Mikel Landa limited himself to two words before turning around atop the Alto de Puig Llorença and descending to the Astana team bus after losing almost a quarter of an hour on stage 9 of the Vuelta a España: “Mal día.” Bad day.
The Basque was among the fallers in a crash midway through the stage, fought out in searing temperatures on the Costa Blanca, though neither he nor his team offered the incident as an excuse for his tame showing on the second category 1 summit finish of this Vuelta.
“Fortunately he only picked up a few scratches in the crash, nothing worrying,” Astana directeur sportif Stefano Zanini told Cyclingnews in Valencia on Monday morning. “Nothing in particular happened beyond the crash; it just wasn’t a good day for him, nothing more than that.”

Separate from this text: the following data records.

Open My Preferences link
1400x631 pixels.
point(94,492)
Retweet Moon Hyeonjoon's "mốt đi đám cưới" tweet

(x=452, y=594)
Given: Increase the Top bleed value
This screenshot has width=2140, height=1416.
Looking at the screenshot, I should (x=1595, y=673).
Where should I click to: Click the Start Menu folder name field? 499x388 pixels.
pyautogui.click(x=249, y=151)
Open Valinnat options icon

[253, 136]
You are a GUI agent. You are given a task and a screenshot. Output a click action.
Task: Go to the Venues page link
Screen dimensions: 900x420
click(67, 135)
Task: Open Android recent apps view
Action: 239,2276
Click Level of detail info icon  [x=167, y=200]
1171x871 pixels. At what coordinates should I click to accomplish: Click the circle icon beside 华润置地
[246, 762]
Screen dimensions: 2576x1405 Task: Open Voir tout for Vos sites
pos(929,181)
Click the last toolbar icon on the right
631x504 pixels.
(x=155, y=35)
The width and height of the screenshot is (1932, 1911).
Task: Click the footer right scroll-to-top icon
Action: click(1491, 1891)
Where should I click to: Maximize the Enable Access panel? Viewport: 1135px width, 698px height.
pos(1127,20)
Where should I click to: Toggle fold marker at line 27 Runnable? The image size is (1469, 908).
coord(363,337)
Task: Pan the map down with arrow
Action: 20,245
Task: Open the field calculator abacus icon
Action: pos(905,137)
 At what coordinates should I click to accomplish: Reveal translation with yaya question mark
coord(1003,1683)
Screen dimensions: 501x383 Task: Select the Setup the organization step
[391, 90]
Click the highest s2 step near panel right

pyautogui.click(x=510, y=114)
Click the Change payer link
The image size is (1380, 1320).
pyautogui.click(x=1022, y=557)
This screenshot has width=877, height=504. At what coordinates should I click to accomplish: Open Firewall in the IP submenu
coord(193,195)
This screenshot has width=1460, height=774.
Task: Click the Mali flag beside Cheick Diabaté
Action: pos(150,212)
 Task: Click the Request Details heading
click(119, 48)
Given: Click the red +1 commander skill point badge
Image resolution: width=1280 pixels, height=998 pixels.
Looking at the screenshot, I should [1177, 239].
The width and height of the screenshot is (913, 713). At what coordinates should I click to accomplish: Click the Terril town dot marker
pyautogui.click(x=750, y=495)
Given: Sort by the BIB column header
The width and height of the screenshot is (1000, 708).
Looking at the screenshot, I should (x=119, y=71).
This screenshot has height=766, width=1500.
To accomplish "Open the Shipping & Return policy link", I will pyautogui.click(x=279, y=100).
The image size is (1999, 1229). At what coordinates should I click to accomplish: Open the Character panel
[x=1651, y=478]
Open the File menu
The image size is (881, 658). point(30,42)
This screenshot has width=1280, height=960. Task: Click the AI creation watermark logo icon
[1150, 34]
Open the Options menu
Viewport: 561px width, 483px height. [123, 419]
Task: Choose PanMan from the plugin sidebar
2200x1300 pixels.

So then there was one. Astana arrived in Marbella with no fewer than three contenders for the final podium in Madrid, in the shape of Landa, Vincenzo Nibali and Fabio Aru. Following Nibali’s expulsion for taking a tow from a team car on stage 2 and Landa’s travails on Sunday, any lingering leadership debate at Astana has been quietly dismissed. Aru, the man tacitly atop the hierarchy from the outset, is now the undisputed leader.
“We came here with big expectations, with three important riders. Obviously we lost Vincenzo straight away, but even after that, we still had Aru and Landa,” Zanini said. “Now the situation is what it is, Landa’s lost ground. Still, we’ll continue as before, and the whole team will be around Aru, including Landa. But Landa is still an important rider for us, and he could even have freedom on a few days to try for a stage win.”
As the Vuelta breaks for its first rest day in Andorra on Tuesday, Aru lies in fifth place overall, 1:13 behind race leader Tom Dumoulin (Giant-Alpecin) and just ahead of pre-race favourites Chris Froome (Sky), Nairo Quintana and Alejandro Valverde (Movistar).